MigrationWatch: “To imply that there is some sinister motive in simply telling the truth is astonishing”
4th March 2009: There is an apparent feud between the Government and the Office for National Statistics (ONS) over the way ONS handled recent release of immigration data.

ONS recently released data showing that the number of foreign workers increased by 175,000 to 2.4 million last year while that of British fell by 234,000 to 27 million.

It was suggested privately that this was an attempt to embarrass Prime Minister Gordon Brown at the height of the Lyndsey oil refinery dispute over his call for "British jobs for British workers."

Immigration Minister Phil Woolas has accused ONS of "playing politics" with population figures. He has also questioned the motives of ONS in publishing figures that showed one in nine UK residents was born abroad.

In a letter to Sunder Katwala, general secretary of the left-wing Fabian Society, Mr. Woolas said: "Most people believe that it is the Government who have released these figures in this way. In fact, it was the ONS with no Ministerial involvement and indeed despite my objections. What’s worse is that the press release which ran to nine pages highlighted the 1 in 9 figure as the main finding.”

Mr. Woolas said that the way the immigration data was released made the Government get “the blame by some for whipping up anti-foreign sentiment when it is the independent ONS who are playing politics. The justification from the ONS who had, out of schedule, highlighted the figure two weeks earlier because it was ‘topical’ is, at best, naive or, at worst, sinister.”

The minister went on to say that there is nothing new or informative in the fact that “one in nine people who are in Britain (for over a year) were born overseas.”

He said this “includes around 370,000 undergraduates who will not stay in this country as well as those British nationals born overseas including around a quarter of a million born to our armed forces personnel serving overseas.
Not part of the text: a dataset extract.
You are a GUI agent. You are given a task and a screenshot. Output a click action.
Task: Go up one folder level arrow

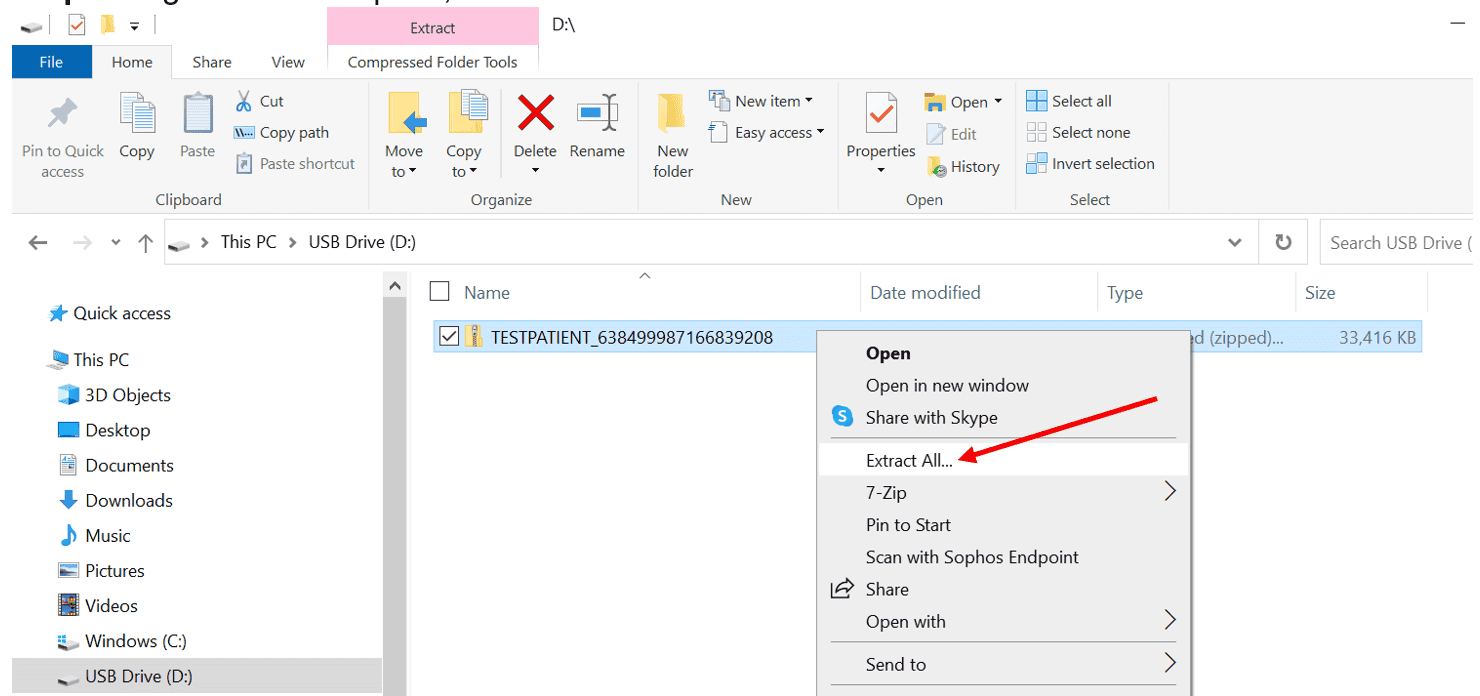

The figure of twelve months is arbitrary. Surely the distinction between temporary residence and Indefinite Leave to Remain and full citizenship is more useful in framing a mature debate.”

Mr. Woolas also pointed out that there have been moments in UK’s history when the numbers of residents born overseas was higher than one in nine.

He cited Robert Winder’s history of migration which estimates that at the time of the Huguenot migration the figure could have been as high as one in three. “The whole issue highlights the toxic nature of this debate," the minister said.

The minister’s reaction to the way ONS handled the release of immigration data has been strongly criticised by Sir Andrew Green, head of the MigrationWatch think tank. “It’s extremely unfortunate if a Minister gives an impression of bullying the official statisticians for doing no more than setting out the facts, however inconvenient they may be for the Government of the day.

“To imply that there is some sinister motive in simply telling the truth is astonishing,” The Daily Mail quoted Sir Green to have said.

Shadow Home Secretary Chris Grayling said: “The way Ministers are behaving over both crime and immigration figures is little short of a disgrace.

“When they can, they manipulate the figures for their own political purposes and when they can’t they launch hysterical rants at the independent statistics office. It’s just not good enough,” The Daily Mail reported.